» DATASET EXTRACT:

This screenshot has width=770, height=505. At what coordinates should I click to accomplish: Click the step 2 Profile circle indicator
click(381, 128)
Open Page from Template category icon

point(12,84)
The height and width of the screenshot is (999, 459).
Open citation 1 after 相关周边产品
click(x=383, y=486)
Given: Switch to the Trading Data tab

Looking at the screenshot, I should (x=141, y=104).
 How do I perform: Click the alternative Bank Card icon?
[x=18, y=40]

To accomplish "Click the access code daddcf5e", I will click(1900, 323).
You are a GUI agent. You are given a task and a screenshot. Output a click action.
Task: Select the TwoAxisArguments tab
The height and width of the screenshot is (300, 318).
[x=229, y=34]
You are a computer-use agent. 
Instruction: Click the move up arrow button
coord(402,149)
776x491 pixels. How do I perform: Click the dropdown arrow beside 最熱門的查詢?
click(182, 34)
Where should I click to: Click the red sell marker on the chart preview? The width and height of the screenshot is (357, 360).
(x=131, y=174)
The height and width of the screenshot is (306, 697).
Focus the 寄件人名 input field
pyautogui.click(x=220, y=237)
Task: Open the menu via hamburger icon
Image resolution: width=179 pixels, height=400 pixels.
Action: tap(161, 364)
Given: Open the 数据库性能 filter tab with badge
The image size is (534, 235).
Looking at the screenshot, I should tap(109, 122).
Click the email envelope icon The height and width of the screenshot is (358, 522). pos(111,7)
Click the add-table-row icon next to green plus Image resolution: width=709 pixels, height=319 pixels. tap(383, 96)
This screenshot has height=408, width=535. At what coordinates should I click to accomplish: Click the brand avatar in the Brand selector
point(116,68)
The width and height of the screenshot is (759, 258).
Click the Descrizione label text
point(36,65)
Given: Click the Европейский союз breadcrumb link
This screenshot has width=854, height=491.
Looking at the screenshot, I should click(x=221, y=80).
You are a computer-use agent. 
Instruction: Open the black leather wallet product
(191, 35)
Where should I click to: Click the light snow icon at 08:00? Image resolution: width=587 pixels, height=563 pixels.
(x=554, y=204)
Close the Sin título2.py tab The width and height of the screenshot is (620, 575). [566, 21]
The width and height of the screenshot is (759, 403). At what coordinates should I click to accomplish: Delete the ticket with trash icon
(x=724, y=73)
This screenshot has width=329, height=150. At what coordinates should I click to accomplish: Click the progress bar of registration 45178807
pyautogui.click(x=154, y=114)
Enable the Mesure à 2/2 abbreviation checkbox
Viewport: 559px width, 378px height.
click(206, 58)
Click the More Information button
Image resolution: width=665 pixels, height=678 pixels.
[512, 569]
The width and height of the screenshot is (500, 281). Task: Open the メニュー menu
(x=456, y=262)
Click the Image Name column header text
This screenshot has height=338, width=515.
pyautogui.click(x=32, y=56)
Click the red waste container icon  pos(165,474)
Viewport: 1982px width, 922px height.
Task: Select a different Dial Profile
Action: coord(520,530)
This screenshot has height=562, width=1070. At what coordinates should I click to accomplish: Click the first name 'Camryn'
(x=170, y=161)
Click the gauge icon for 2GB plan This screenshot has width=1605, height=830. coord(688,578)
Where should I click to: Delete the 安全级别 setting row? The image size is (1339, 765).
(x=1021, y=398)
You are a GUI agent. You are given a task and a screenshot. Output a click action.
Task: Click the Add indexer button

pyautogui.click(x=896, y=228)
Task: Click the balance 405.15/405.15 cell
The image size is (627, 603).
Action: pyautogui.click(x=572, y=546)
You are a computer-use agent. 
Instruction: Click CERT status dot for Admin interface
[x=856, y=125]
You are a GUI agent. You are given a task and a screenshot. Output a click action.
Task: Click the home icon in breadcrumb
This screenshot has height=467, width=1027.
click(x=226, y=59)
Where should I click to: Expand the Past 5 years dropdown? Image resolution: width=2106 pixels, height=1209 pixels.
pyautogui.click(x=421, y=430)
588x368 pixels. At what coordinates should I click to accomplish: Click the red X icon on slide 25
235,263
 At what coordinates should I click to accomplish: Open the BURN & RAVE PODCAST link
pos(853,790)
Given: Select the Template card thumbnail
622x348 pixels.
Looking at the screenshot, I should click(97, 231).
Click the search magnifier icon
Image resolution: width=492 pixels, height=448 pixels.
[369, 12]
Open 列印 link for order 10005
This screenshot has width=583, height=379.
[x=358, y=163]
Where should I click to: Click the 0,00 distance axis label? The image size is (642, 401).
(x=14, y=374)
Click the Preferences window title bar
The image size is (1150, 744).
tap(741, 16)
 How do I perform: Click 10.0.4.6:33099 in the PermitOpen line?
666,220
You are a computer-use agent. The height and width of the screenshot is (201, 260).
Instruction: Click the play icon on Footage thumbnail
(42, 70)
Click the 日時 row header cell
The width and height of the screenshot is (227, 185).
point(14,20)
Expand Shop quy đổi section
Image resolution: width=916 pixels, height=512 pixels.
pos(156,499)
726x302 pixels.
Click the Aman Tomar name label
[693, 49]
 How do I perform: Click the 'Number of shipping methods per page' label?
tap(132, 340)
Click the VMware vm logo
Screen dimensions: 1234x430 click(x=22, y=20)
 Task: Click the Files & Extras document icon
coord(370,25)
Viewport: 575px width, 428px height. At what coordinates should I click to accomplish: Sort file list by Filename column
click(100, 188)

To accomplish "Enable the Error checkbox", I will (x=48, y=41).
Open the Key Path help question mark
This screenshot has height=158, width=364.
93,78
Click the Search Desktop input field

» EXERCISE DIRECTIONS: Please copy each line of the records above in which the word "will" can be found.

» TASK ANSWER:
To accomplish "Click the access code daddcf5e", I will click(1900, 323).
To accomplish "Enable the Error checkbox", I will (x=48, y=41).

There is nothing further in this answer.